Tomodata, el joven samurai, rendía lealtad al Señor de Noto. Tomodata era soldado, cortesano y poeta. Su voz era dulce y su rostro, hermoso. Tenía maneras de noble y su conversación siempre resultaba amena e inteligente. Era un bailarín exquisito y destacaba en cualquier actividad física. Se trataba, en fin, de un hombre generoso y amable, amado tanto por los poderosos como los humildes.
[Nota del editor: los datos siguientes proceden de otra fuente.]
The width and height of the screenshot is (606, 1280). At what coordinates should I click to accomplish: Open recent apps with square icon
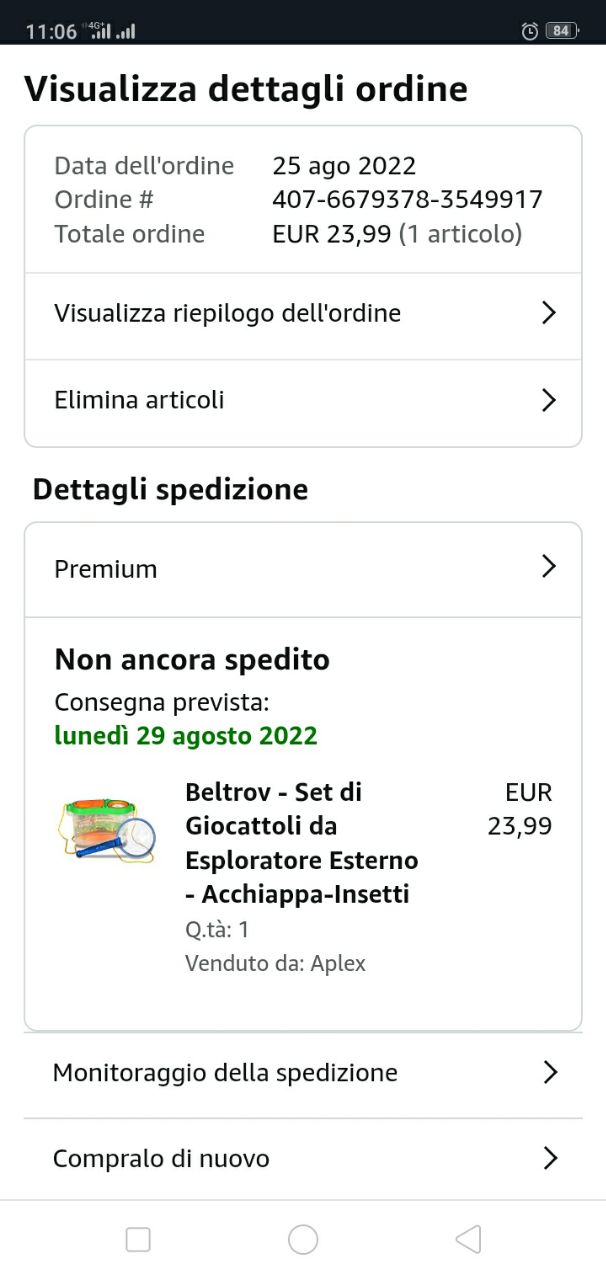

Su daimyo, el Señor de Noto, necesitaba a un hombre de confianza para una delicada misión. Escogió para tal fin a Tomodata y lo hizo llamar a su presencia. 

-¿Eres leal? -preguntó el daimyo.

-Bien lo sabes, mi Señor -contestó Tomodata.

-¿Me amas, pues? -dijo el daimyo.

-Por supuesto, mi buen Señor -afirmó Tomodata, arrodillándose ante él.

-Entonces, te voy a encomendar una misión: ve y lleva mi mensaje -dijo el daimyo-; cabalga hasta reventar tu montura. Cabalga veloz, y no muestres temor ante las abruptas montañas ni en la tierra del enemigo. No te detengas por la tormenta, ni por nada de este mundo. Pierde tu vida, pero no traiciones la confianza que tengo depositada en ti. Y, sobre todo, no mires a ninguna doncella a los ojos. Cabalga y tráeme una pronta respuesta.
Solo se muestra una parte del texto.